Stored data:
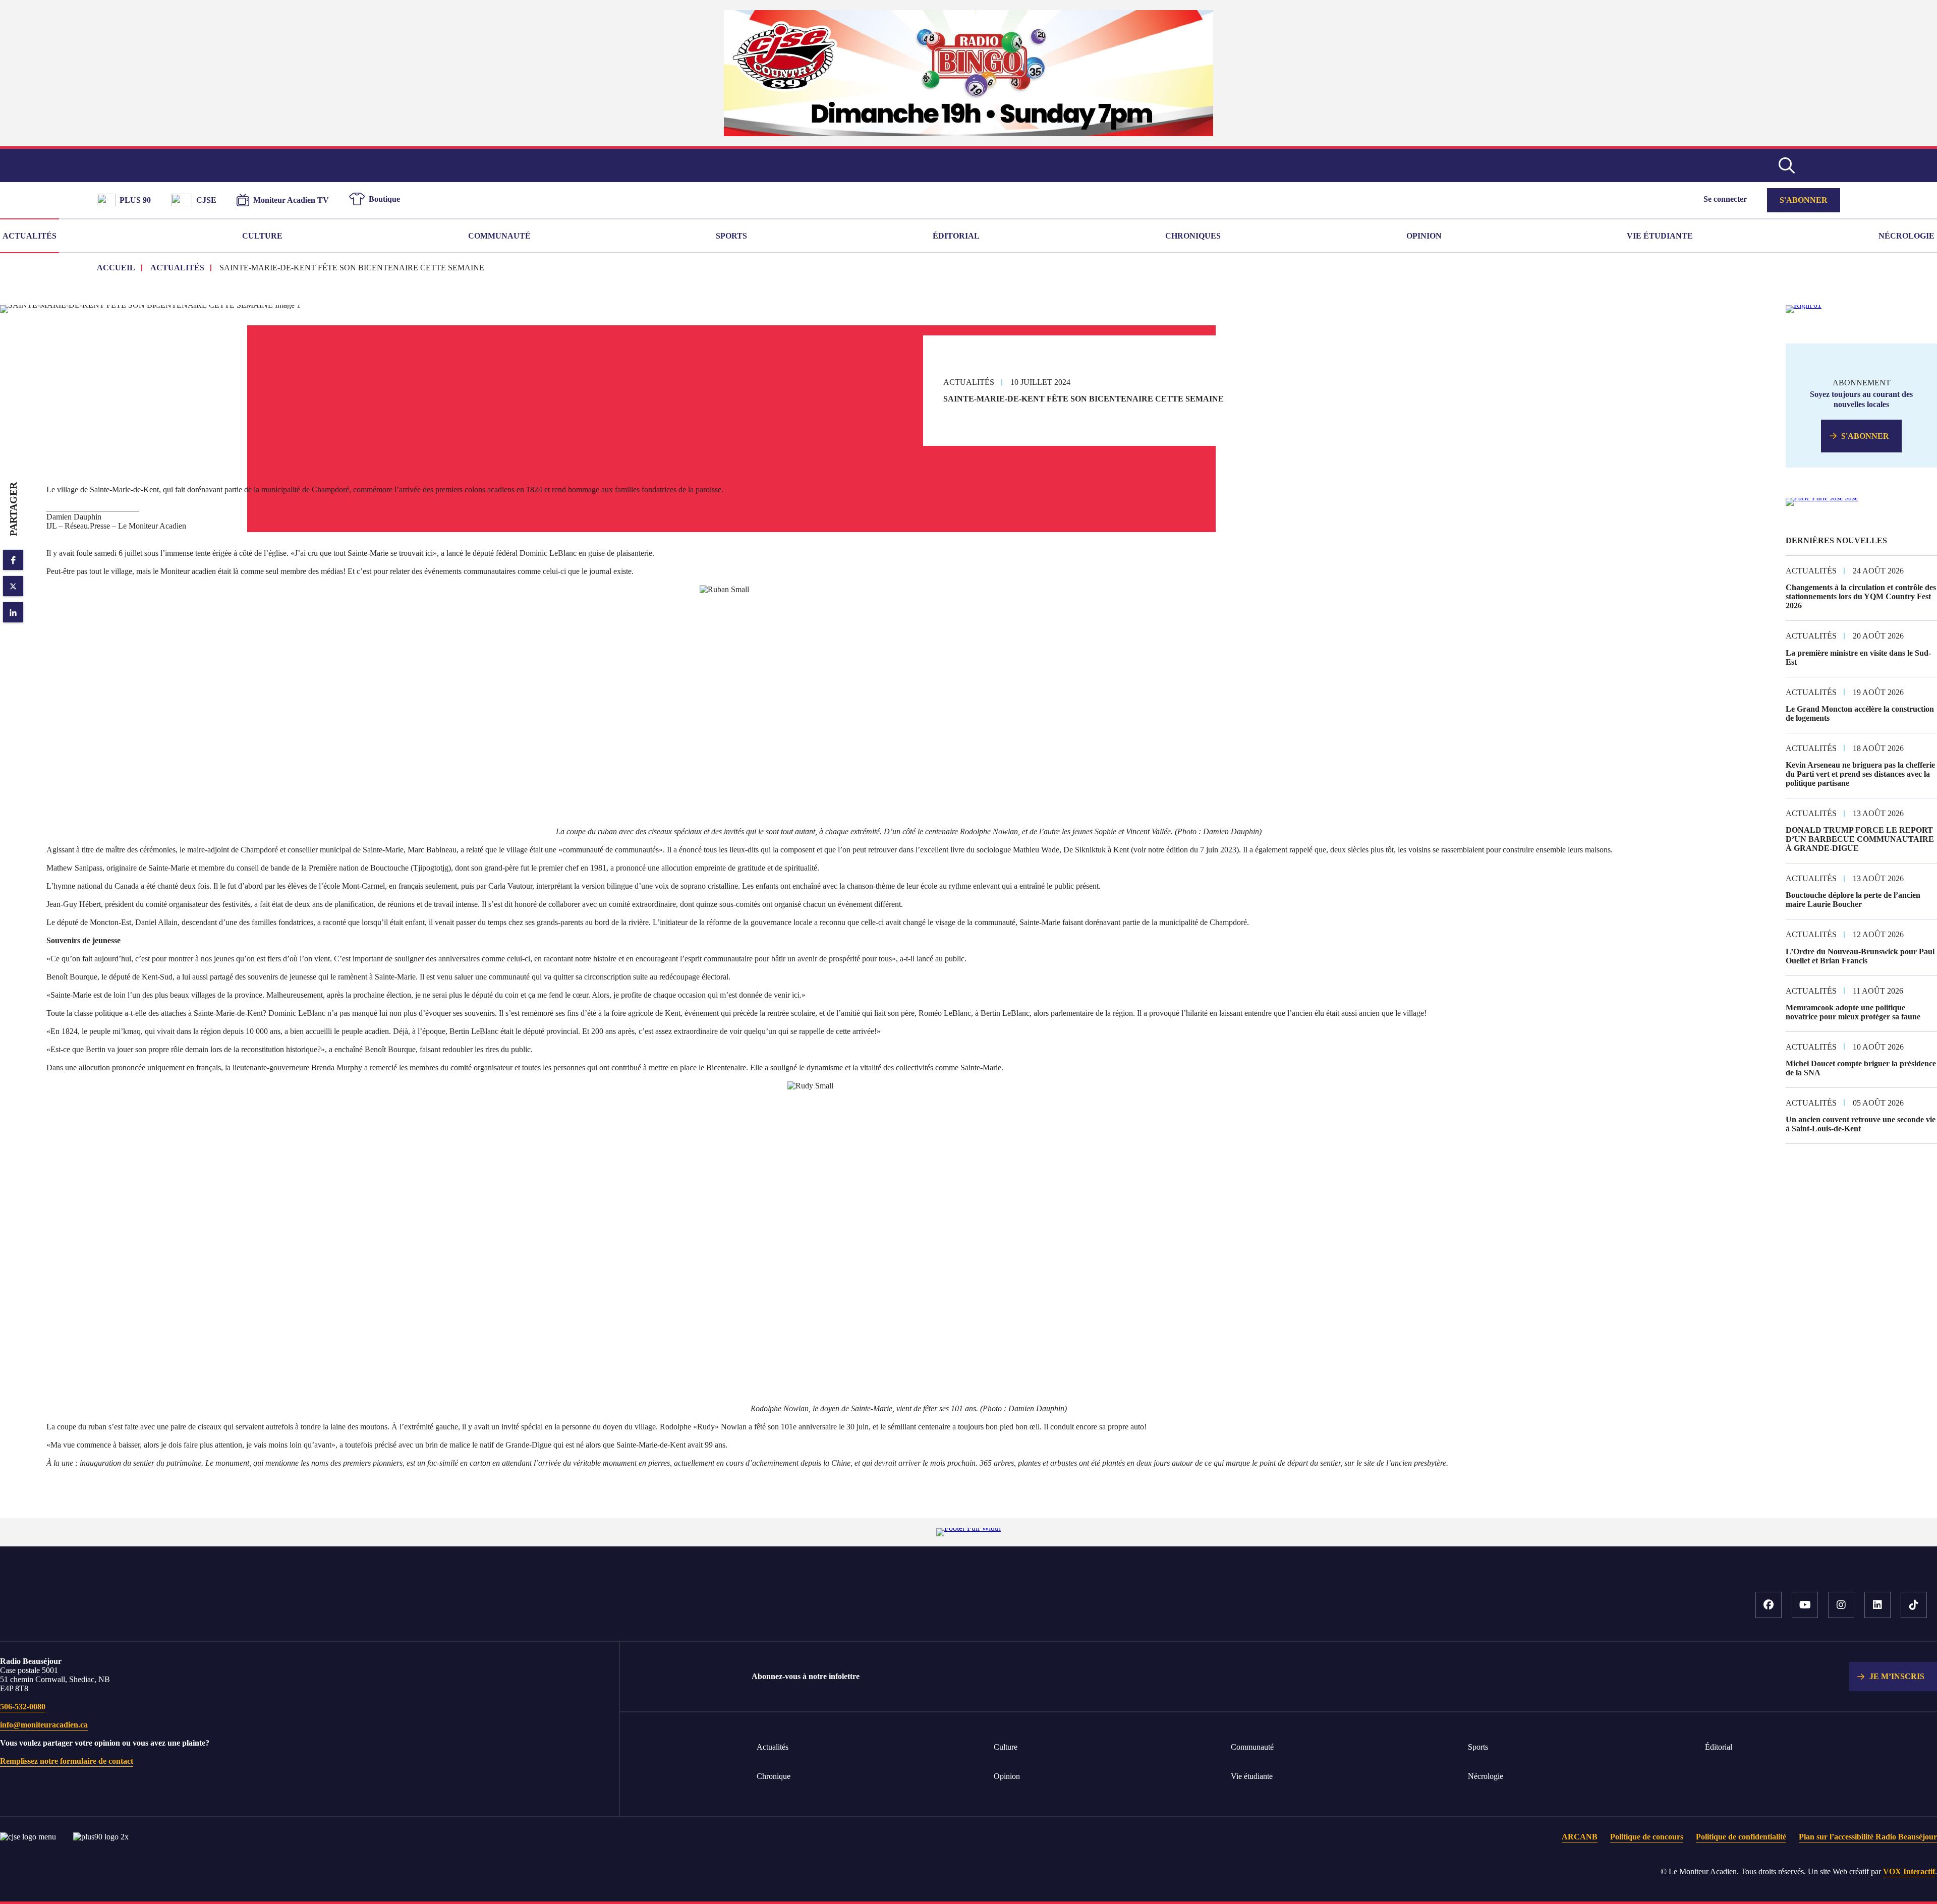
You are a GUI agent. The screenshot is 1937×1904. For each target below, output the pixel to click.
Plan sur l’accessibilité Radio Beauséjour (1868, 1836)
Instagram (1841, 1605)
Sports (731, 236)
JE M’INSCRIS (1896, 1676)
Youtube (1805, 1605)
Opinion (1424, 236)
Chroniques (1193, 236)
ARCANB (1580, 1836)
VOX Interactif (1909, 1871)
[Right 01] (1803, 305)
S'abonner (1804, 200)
--
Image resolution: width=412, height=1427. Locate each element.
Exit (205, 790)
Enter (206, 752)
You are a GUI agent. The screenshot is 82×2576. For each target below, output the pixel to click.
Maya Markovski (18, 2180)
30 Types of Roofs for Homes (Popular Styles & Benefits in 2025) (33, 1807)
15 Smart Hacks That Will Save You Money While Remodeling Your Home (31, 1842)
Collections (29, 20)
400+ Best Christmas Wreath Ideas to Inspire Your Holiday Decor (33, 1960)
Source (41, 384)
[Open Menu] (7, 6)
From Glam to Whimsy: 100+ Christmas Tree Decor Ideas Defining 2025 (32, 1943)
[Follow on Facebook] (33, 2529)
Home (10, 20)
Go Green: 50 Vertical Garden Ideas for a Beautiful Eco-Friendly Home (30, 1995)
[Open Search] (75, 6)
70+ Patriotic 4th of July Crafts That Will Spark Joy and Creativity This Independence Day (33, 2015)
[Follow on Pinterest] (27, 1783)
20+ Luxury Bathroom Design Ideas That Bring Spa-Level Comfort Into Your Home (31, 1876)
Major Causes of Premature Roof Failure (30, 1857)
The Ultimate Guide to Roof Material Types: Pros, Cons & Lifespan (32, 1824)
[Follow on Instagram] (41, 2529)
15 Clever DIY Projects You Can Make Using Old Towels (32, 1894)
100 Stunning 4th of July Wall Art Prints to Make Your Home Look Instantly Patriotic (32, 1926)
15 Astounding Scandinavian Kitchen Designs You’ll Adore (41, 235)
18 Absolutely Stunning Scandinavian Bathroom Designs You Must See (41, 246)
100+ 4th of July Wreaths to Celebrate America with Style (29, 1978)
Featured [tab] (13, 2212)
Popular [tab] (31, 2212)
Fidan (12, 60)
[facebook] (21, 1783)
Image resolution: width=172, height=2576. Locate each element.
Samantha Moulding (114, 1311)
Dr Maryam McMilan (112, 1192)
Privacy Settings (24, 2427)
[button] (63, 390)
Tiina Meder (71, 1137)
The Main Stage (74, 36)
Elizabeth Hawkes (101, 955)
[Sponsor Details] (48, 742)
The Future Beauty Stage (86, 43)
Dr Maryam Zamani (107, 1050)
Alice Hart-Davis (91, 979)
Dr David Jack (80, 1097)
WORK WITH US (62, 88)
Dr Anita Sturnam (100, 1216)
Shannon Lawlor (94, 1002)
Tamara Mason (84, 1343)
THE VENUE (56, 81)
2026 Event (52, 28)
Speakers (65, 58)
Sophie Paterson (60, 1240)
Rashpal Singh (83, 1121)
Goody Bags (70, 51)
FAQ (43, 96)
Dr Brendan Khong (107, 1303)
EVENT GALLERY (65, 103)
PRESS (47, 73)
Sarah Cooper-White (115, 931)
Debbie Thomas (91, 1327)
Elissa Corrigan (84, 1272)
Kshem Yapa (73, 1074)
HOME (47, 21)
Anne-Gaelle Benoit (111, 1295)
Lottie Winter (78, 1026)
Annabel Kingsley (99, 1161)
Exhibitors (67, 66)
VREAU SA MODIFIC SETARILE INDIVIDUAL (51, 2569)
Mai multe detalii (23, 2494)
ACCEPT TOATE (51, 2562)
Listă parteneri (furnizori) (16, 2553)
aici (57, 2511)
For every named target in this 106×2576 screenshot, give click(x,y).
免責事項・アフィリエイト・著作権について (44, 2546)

Task description:
When the line with "VREAU SA MODIFIC" is reached in the data above, begin copying, and stop after the line with "免責事項・アフィリエイト・著作権について (44, 2546)"; copy each line exactly, both ends included.

Solution for this problem:
VREAU SA MODIFIC SETARILE INDIVIDUAL (51, 2569)
Mai multe detalii (23, 2494)
ACCEPT TOATE (51, 2562)
Listă parteneri (furnizori) (16, 2553)
aici (57, 2511)
For every named target in this 106×2576 screenshot, give click(x,y).
免責事項・アフィリエイト・著作権について (44, 2546)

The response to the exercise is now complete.